Read The Ghost Tree Page 16


  ‘When are we going to sell the stuff?’ Timothy had completely forgotten to check it was safely hidden in his panic at seeing the man through the window.

  ‘Soon. There’s always a market for silver as bullion if you know where to go.’ April bent to the oven and removed a carton which had been keeping warm. ‘I bought chicken and chips.’ The kitchen filled with the aroma of vinegar on the chips as she put it on the table and Timothy felt his mouth water. They didn’t use plates, helping themselves from the trays. He didn’t mention where he had been that day and she didn’t ask.

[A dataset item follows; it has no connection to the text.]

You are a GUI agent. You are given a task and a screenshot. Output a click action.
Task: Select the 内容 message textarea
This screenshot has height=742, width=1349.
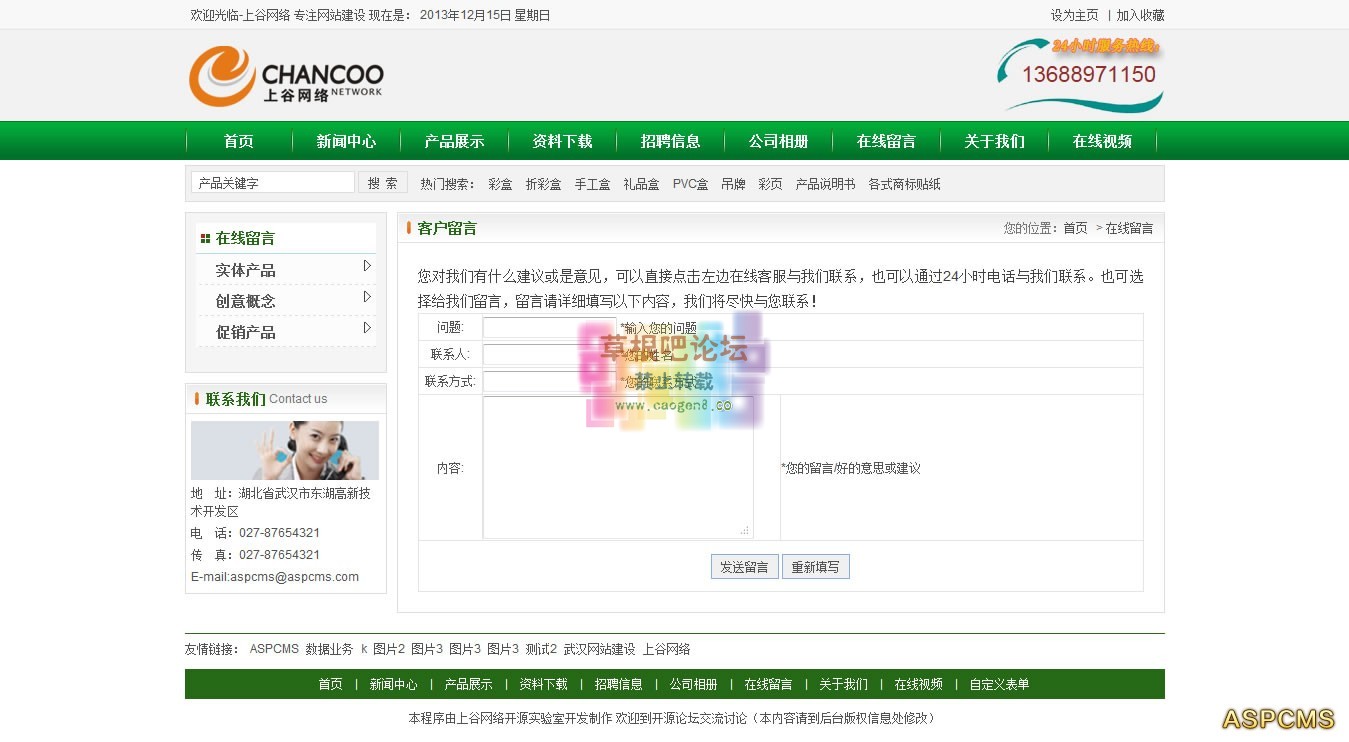(x=617, y=467)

  Thomas now had his own room, new clothes provided by his sister and a valet. The young man, Stephen, had unpacked his trunk for him, removing his books and writing materials from the bottom. He then produced a small bundle and held it up with an expression of disgust.

  ‘Shall I dispose of this, sir?’

  Thomas looked up. It was the obeah woman’s doll. He hesitated; for a moment he wavered then he shook his head. ‘Keep it. Leave it in the chest.’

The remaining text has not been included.